▶ **Page**
--------------------
Although the statutory language excepts no person from its reach, it is now settled that the draftsmen of the Act intended to incorporate into the statute certain common law immunities "well grounded in history and reason." Imbler v. Pachtman, 424 U.S. 409, 418, 96 S. Ct. 984, 989, 47 L. Ed. 2d 128 (1976). Thus, absolute immunity from damage actions under § 1983 has been extended to judges, Pierson v. Ray, 386 U.S. 547, 87 S. Ct. 1213, 18 L. Ed. 2d 288 (1976), prosecutors, Imbler v. Pachtman, supra, and legislators, Tenney v. Brandhove, 341 U.S. 367, 71 S. Ct. 783, 95 L. Ed. 1019 (1951). Qualified immunity from § 1983 liability has been afforded to police officers, Pierson v. Ray, supra, school board officials, Wood v. Strickland, 420 U.S. 308, 95 S. Ct. 992, 43 L. Ed. 2d 214 (1975), prison officials, Procunier v. Navarette, 434 U.S. 555, 98 S. Ct. 855, 55 L. Ed. 2d 24 (1978), and state executive officials, Scheuer v. Rhodes, 416 U.S. 232, 94 S. Ct. 1683, 40 L. Ed. 2d 90 (1974).
--------------------
▶ **Input for this task**
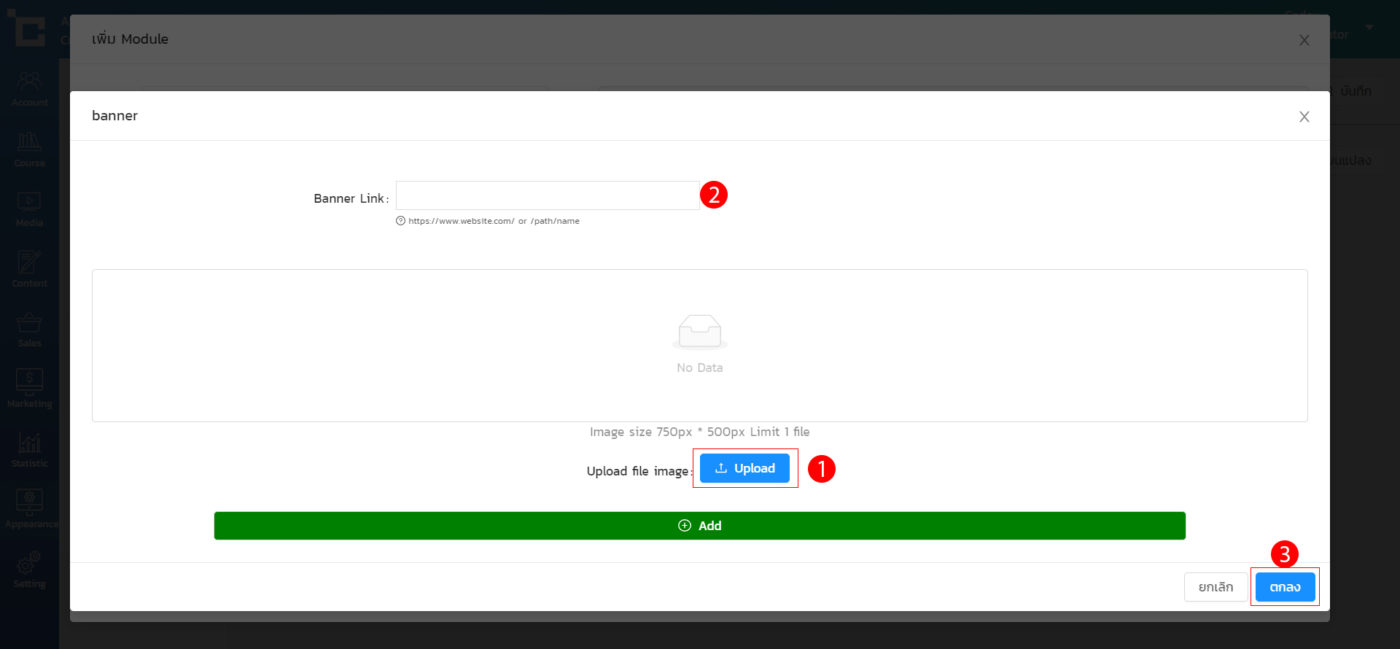Go to Course in the sidebar
The height and width of the screenshot is (649, 1400).
[29, 148]
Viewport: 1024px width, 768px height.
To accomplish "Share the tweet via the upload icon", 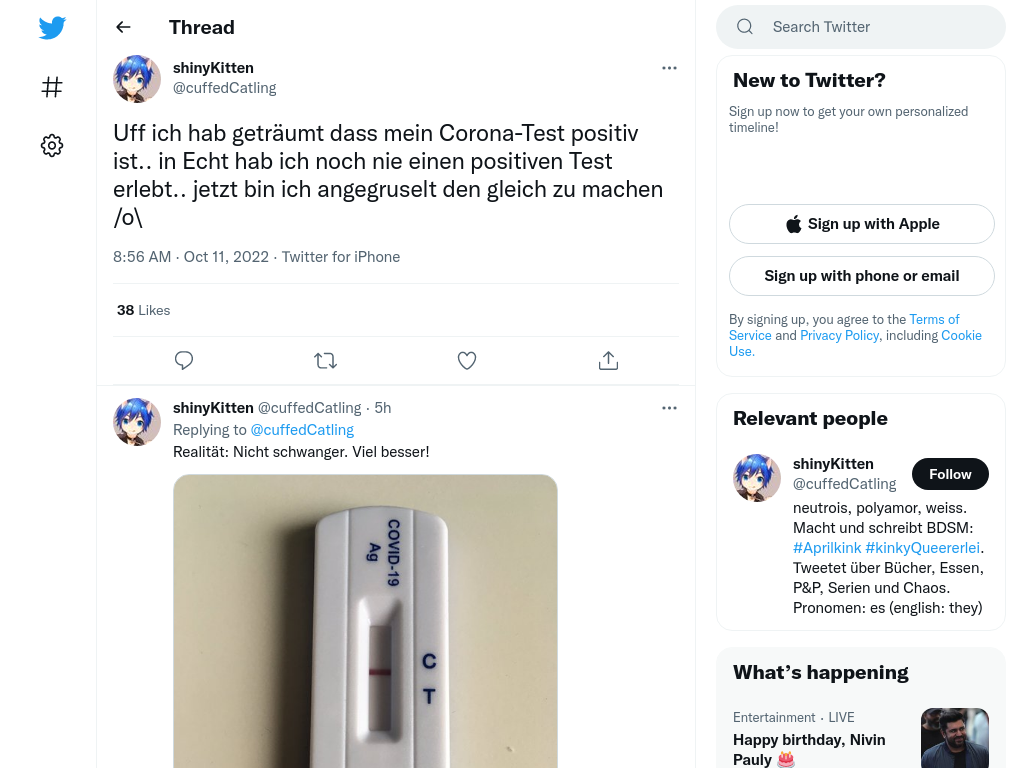I will pyautogui.click(x=608, y=360).
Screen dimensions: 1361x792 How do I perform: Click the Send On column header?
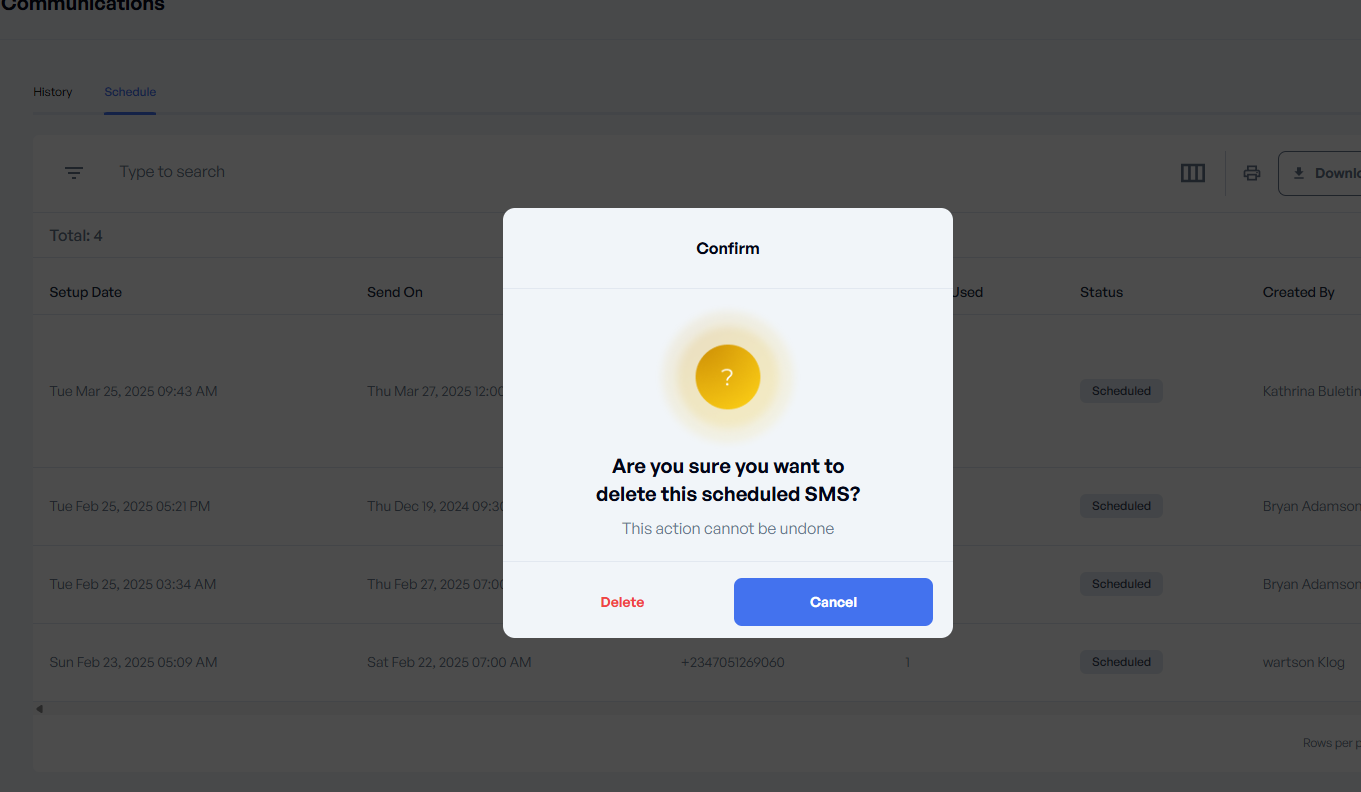(x=395, y=292)
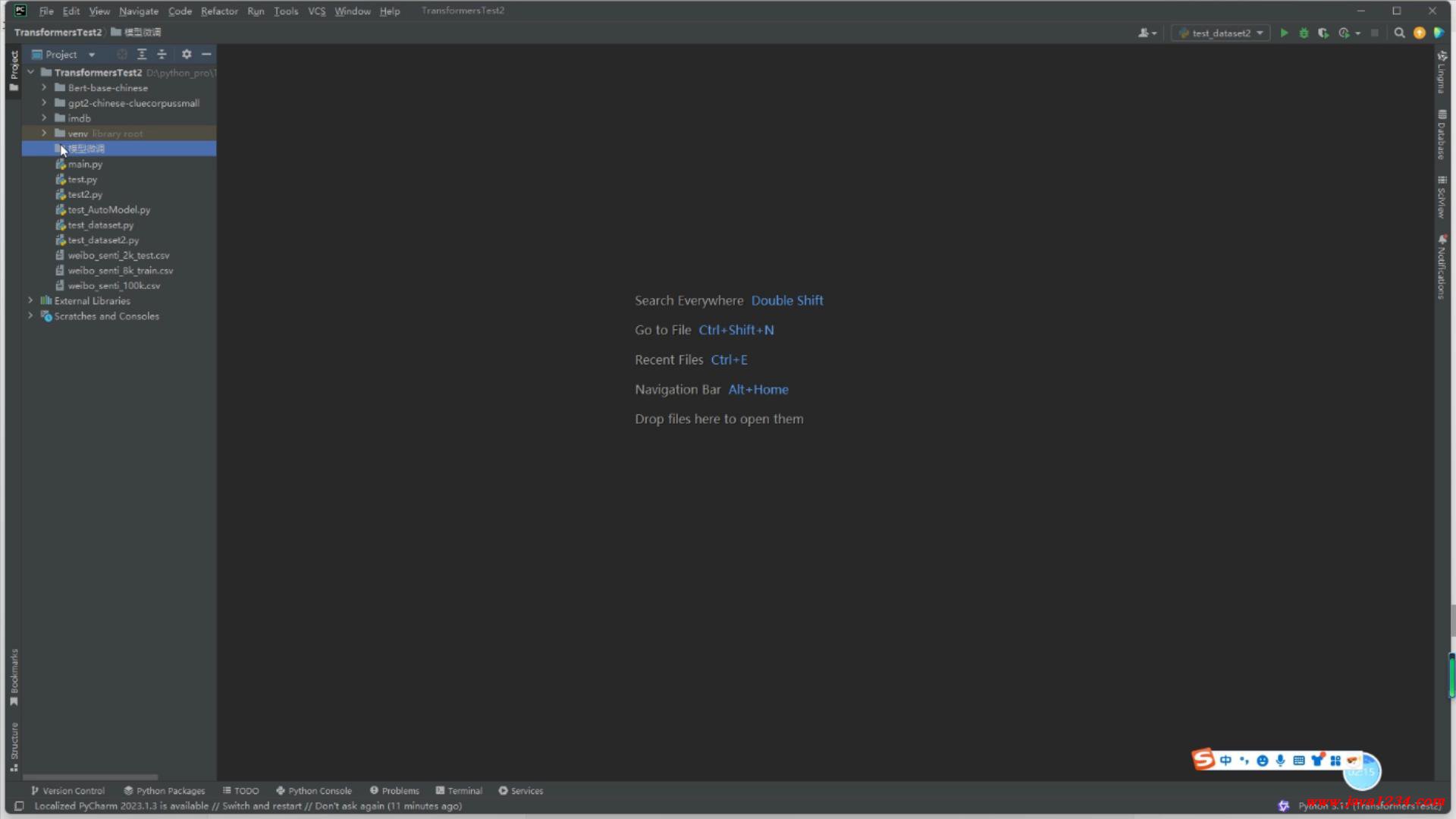Toggle the Terminal tool window
The width and height of the screenshot is (1456, 819).
point(459,791)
--------------------
▶ **What this exercise asks**
(1) According to the passage on § 1983 immunities, which three groups of officials have been granted absolute immunity from damage actions?
(2) Report, as a number alone, how many lines of the rows contain the word "height".
The passage and the rows were taken from separate, unrelated sources.

▶ **Per-task answers**
(1) Judges, prosecutors, and legislators.

(2) 3